少年の呼びかけにビクッとして、二人は少年にヒキツった笑みをむける。

「いや・・・・すごい街だなぁ〜なぁんて・・・ねぇマーシャ!?」

「おうよ!」

「・・・・ふぅん。」

少年は疑いの目をタップリと向けると、再び歩みを進める。







三人はドームの前を通り過ぎる。

ドームの門は堅く閉ざされ、
「立ち入り禁止」とかかれていた。


さらに歩いて行くと、民家の続く住宅街へ入っていく。

おそらく開発所の従業員たちの自宅だろう。

しかし、今は一人も住んでいる様子は全くない。


住宅街の奥の方には、少し大きめの家が見えた。

他の家に比べて、高級感が漂っている。


するとその家の前で、
女性が辺りを見回しながら、
寒空の下で1人立っていた。

「母様・・・!!」

少年はその女性に向かって駆け出す。

「あれが母様!?」

リオナとマーシャは呆然とその場で立ち尽くす。

まさか少年がおぼっちゃまだったなんて・・・・


人は見た目で決めてはいけない。

二人はそう心に刻んだ。


「母様!!」

「!?セス!?どこに行っていたの?心配したのよ?」

「・・・・ごめんなさい。

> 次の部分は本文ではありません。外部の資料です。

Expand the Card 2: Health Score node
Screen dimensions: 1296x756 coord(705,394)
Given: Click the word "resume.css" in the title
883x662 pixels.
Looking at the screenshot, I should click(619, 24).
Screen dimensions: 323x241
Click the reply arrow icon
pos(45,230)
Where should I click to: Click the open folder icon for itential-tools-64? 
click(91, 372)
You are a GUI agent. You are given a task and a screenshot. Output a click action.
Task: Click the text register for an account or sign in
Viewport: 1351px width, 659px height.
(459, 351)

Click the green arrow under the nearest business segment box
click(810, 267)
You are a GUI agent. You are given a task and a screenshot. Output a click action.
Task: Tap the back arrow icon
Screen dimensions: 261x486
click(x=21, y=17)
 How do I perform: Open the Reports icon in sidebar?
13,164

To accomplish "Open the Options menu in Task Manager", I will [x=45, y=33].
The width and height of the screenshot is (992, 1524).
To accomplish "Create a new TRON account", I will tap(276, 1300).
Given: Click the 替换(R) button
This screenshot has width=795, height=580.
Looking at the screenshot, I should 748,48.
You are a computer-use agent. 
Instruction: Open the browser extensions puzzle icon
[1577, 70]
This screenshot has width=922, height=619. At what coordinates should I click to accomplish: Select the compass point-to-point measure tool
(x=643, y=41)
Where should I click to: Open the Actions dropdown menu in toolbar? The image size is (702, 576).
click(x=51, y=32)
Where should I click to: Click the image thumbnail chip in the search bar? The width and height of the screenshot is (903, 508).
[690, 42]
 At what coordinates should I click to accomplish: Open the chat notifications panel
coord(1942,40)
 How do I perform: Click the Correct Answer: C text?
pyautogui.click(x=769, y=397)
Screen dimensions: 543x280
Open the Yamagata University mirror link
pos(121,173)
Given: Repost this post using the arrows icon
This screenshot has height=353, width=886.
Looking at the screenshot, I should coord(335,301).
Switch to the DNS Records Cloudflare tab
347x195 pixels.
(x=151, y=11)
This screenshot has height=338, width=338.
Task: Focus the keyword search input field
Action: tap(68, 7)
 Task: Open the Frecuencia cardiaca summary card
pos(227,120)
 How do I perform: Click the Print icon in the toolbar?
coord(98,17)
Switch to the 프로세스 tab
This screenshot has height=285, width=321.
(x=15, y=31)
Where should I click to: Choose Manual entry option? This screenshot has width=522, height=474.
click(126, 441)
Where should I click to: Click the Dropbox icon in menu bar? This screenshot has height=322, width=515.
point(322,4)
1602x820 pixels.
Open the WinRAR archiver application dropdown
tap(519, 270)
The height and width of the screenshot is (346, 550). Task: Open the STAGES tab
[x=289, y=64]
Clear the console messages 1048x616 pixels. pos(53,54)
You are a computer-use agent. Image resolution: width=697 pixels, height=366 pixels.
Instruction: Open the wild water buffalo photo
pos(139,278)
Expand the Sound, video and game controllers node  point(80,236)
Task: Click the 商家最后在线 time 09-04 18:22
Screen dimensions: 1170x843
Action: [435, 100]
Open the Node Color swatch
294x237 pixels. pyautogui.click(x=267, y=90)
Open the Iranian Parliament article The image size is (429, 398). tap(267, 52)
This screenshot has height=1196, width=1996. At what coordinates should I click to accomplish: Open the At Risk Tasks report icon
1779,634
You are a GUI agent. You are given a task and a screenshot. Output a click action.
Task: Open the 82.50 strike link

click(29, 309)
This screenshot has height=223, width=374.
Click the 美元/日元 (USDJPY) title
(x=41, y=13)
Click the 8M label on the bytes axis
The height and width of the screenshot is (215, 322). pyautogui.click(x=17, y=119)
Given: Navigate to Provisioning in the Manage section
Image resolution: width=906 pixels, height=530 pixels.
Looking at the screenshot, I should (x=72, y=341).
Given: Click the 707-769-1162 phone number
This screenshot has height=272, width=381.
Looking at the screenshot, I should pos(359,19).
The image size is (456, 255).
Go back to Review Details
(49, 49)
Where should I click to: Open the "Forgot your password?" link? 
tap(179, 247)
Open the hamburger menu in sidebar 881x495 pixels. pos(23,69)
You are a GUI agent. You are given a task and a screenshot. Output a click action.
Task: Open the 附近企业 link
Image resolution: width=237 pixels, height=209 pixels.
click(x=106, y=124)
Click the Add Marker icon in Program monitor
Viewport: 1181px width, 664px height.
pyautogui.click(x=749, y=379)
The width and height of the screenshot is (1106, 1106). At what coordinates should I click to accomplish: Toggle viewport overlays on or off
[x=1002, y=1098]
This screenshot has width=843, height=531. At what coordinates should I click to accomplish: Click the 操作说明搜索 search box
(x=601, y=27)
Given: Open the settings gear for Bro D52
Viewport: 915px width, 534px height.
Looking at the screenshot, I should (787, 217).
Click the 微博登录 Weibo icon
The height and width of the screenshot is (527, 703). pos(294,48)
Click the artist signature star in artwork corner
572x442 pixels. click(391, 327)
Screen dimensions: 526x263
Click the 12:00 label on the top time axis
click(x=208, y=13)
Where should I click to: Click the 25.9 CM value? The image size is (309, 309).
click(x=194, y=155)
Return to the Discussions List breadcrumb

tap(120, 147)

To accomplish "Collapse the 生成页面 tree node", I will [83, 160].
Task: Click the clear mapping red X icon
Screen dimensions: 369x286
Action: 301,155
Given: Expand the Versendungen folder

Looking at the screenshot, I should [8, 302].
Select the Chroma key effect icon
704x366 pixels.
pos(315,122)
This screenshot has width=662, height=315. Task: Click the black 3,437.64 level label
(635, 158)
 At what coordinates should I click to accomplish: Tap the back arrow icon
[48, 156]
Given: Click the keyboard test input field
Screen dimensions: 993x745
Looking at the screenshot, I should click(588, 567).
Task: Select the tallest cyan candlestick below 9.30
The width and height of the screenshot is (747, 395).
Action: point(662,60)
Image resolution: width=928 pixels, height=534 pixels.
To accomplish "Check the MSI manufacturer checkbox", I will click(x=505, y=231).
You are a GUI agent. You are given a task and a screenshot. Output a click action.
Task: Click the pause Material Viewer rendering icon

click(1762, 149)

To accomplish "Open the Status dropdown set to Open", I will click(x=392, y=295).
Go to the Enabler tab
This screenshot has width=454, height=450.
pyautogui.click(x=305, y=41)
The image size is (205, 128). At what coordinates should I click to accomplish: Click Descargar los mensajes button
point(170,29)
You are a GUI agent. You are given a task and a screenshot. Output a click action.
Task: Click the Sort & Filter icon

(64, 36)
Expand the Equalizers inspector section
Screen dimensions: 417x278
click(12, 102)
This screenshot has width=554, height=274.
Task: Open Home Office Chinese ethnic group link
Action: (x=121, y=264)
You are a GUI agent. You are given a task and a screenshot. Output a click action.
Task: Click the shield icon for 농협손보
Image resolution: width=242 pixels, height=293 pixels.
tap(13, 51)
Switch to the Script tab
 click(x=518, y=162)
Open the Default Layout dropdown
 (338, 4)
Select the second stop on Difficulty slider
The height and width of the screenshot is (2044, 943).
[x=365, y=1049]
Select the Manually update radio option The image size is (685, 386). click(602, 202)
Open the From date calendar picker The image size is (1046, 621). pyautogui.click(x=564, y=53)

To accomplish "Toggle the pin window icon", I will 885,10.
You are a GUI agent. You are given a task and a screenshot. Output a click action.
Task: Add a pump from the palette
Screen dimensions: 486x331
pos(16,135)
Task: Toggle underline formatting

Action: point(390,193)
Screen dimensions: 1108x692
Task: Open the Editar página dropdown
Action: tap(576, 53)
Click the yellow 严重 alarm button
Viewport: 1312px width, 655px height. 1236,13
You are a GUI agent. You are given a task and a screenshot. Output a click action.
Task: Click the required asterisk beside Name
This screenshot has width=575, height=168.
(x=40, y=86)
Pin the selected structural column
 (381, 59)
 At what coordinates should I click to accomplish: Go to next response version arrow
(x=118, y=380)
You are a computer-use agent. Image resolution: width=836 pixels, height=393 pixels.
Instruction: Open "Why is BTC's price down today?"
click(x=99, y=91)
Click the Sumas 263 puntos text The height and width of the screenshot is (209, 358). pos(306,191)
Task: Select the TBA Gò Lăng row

」


するとセスの母親がリオナとマーシャに目を向けた。

「あの・・・・・もしかして送って下さったのですか?」


マーシャは目をそらしながら頭をかく。


「い・・・・いやまぁ・・・、そんな感じですけど・・・はい。」

「・・・?何キョドってんだよ。」

リオナの呟きもマーシャの耳には入らないほどに、マーシャは動揺しているようで。

「・・・あの・・・もしよろしければ夕食をご一緒してもらえないでしょうか?お礼と言っては何ですが・・・。」

「い・・・いやいや俺たちはこれ」
「はい喜んで。」

リオナの即答にマーシャは目を丸くする。

「ダメだっておい!!何言ってやがる!」

マーシャとリオナは小声で言い合う。

「だってもしかしたら泊めてくれるかもよ?しかも夕食付き。ラッキーじゃん。しかもマーシャ言ったよね。"考えないと脳みそ腐っちまうからな"ってね。」

イタズラっぽく笑うリオナを見て、マーシャはがくんと肩を落とす。

「ハァ・・・・・・・・・。」

「??ねぇさっきからどうしたのさ。」

様子が少しおかしいマーシャにリオナが顔を覗き込んだ。

すると突然マーシャはリオナの肩をつかむと、
半泣き状態でリオナに訴えかけてきた。

「お・・・・俺は女と子供が一番ニガテなんだっての〜」

「・・・・なんだそれだけ?」

リオナはさっさと家の中に入っていってしまう。

「お・・・おい待ってくれよぉ!リオナぁ!お前にわかるか!?ピーマンとなすに囲まれてるようなもんだぞ!?っておい!」


するとリオナはすこし振り返り、ニヤッと笑った。

「俺ピーマンもナスも愛してるから。」

「・・・・・。」


リオナへの訴えも虚しく、
マーシャも続いて家に入っていった。